The U.S. Department of Justice (DOJ) is investigating Silvergate Capital Corp., a cryptocurrency bank based in California, for its handling of accounts related to the now-bankrupt crypto exchange FTX and its brokerage arm, Alameda Research.

The investigation is still in its early stages, and Silvergate has not been accused of any wrongdoing.

However, the news of the investigation caused a significant drop in Silvergate’s shares. After a 29% gain during the day, the company’s shares fell 18% in after-hours trading.

This drop in shares comes after a challenging year for Silvergate, as the company posted a net loss of $949 million for all of 2022.

The recent investigation by the DOJ is not the only challenge faced by Silvergate. In early January, the company had to lay off 40% of its staff due to the collapse of FTX.
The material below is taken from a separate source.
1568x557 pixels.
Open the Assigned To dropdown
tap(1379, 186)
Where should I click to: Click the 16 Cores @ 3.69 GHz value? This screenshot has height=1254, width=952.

This loss of personnel, combined with the ongoing investigation, has put Silvergate in a difficult position as it continues to navigate the complex and rapidly-evolving cryptocurrency market.

In conclusion, while the DOJ’s investigation is still in its early stages and Silvergate has not been accused of any wrongdoing, the news has had a significant impact on the company’s financial performance.

The cryptocurrency market is a rapidly-evolving space, and it remains to be seen how this investigation will affect Silvergate and other companies in the industry moving forward.